[Stored data entries]
——
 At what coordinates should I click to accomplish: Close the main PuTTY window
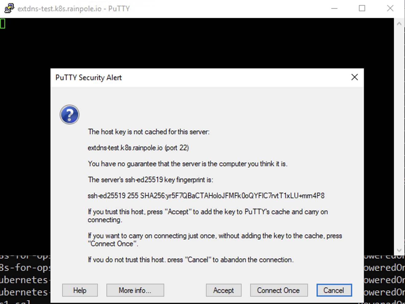tap(390, 8)
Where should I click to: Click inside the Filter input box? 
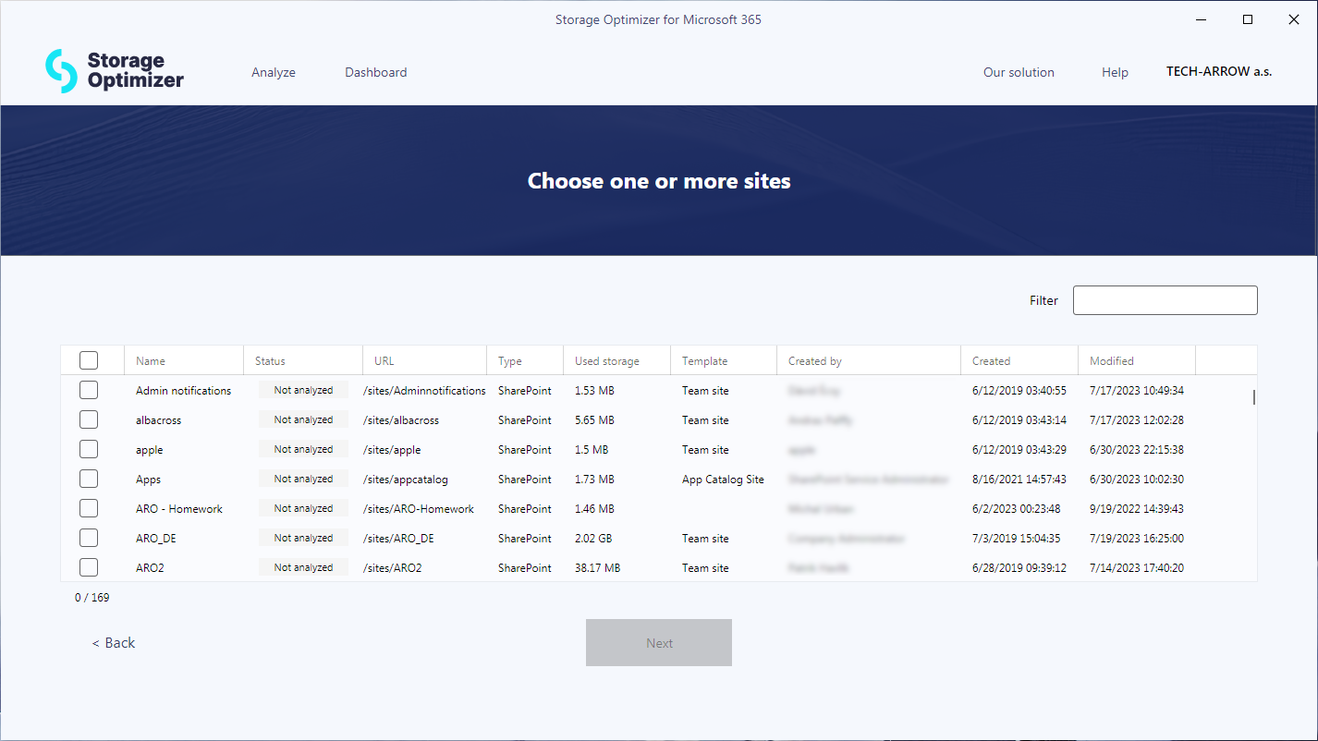tap(1165, 299)
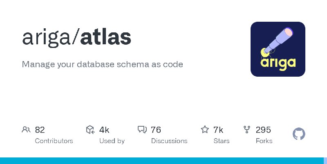Screen dimensions: 327x164
Task: Click the 76 discussions count
Action: pyautogui.click(x=156, y=130)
——
What the task requires: Once the pictures are set aside, copy the remaining text of every entry exactly.

Output of the exercise:
 At what coordinates should I click to accomplish: Close the main PuTTY window
tap(390, 8)
Where should I click to: Click inside the Filter input box? 
tap(1165, 299)
Screen dimensions: 327x164
Task: Click the 76 discussions count
Action: pyautogui.click(x=156, y=130)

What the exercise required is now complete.